细菌纤维素/羟基磷灰石@聚醚砜骨膜支架的制备及其性能研究

Preparation and Performance of Bacterial Cellulose/Hydroxyapatite@Polyethersulfone Periosteum Scaffold

骨膜作为骨缺损修复过程中营养物质的来源及膜内成骨过程中的核心位点,其结构和功能的重建对大尺度骨缺损的修复起到极其重要的作用。基于此,为了模拟天然骨膜的结构和功能,将聚醚砜(PES)和羟基磷灰石(HAp)混合,通过静电纺丝制备HAp@PES静电纺纤维膜(HPES),然后通过膜液界面培养法与细菌纤维素(BC)复合,获得了具有微米―纳米结构的BC/HAp@PES(BC/HPES)支架。扫描电镜结果表明,该支架微米―纳米纤维交错分布,且HAp成功复合在微米纤维上。所制备的支架具有良好的力学性能。进一步研究表明,成骨细胞在支架表面表现出良好的增殖和铺展能力,不仅如此,该支架还具有良好的成骨分化诱导能力。因此,这种具有仿生微纳纤维结构且负载HAp的骨膜支架有望用于大尺度骨缺损修复领域。
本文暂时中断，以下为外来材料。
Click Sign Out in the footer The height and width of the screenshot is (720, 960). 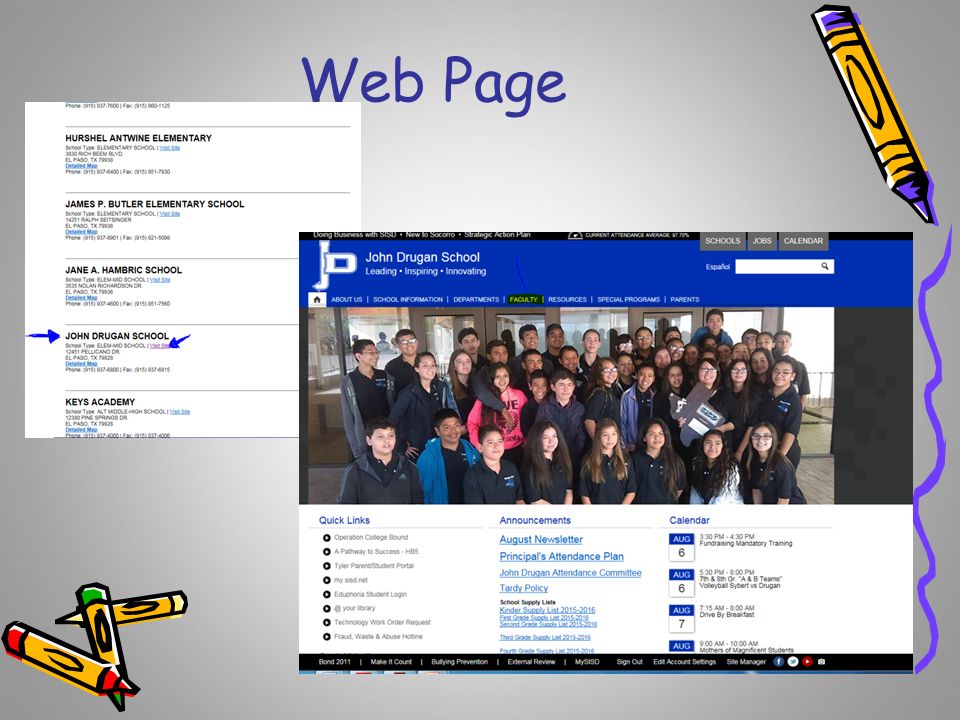pos(629,662)
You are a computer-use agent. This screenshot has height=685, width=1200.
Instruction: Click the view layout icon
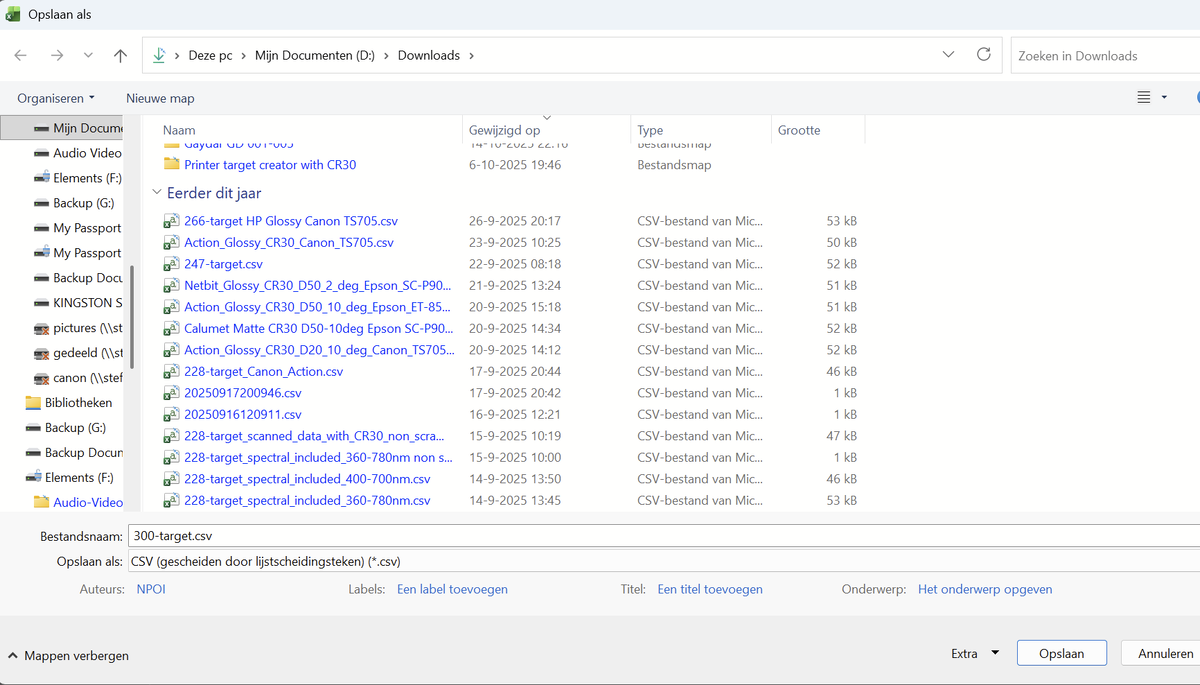(1144, 98)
Rebuilding the periosteum's structure and function is crucial for the healing of large-scale bone defects because the periosteum serves as a source of nutrients and is the central location of intramembranous osteogenesis during the healing of bone.Herien,in order to mimic the composition and functionality of the natural periosteum,mixed polyethersulfone(PES)and HAp to prepare HAp@PES electrospun fiber membrane(HPES)by electrospinning and then composited them with bacterial cellulose(BC)by the membrane-liquid interface culture method to obtain the BC/HAp@PES(BC/HPES)scaffold with a micron-nano fibrous structure.Scanning electron microscopy(SEM)analysis confirms that the scaffold exhibits a staggered distribution of micron-nano fibers,and HAp was successfully compounded on the micronfibers.The prepared scaffold displays good mechanical properties.Subsequent research revealed that osteoblasts showed good proliferation and spreading ability on the surface of the scaffold,and the scaffold also had good osteogenic differentiation induction ability.Thus,this periosteum scaffold with biomimetic micro-nano fiber structure and HAp-loaded is expected to be used in the field of large-scale bone defect repair.